*** Block opens ***

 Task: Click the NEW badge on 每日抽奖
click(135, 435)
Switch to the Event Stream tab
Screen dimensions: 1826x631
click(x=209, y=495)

*** Block closes ***
*** Block opens ***

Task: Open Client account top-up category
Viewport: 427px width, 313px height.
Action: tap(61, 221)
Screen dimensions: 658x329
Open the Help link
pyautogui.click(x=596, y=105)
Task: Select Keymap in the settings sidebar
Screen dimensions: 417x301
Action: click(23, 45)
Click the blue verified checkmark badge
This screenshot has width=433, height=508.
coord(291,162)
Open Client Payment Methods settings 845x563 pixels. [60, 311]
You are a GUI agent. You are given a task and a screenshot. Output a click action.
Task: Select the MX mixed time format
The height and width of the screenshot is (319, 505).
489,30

*** Block closes ***

Work out how many lines in this material include the word "settings", and reply with that number alone.

**ANSWER BELOW:** 2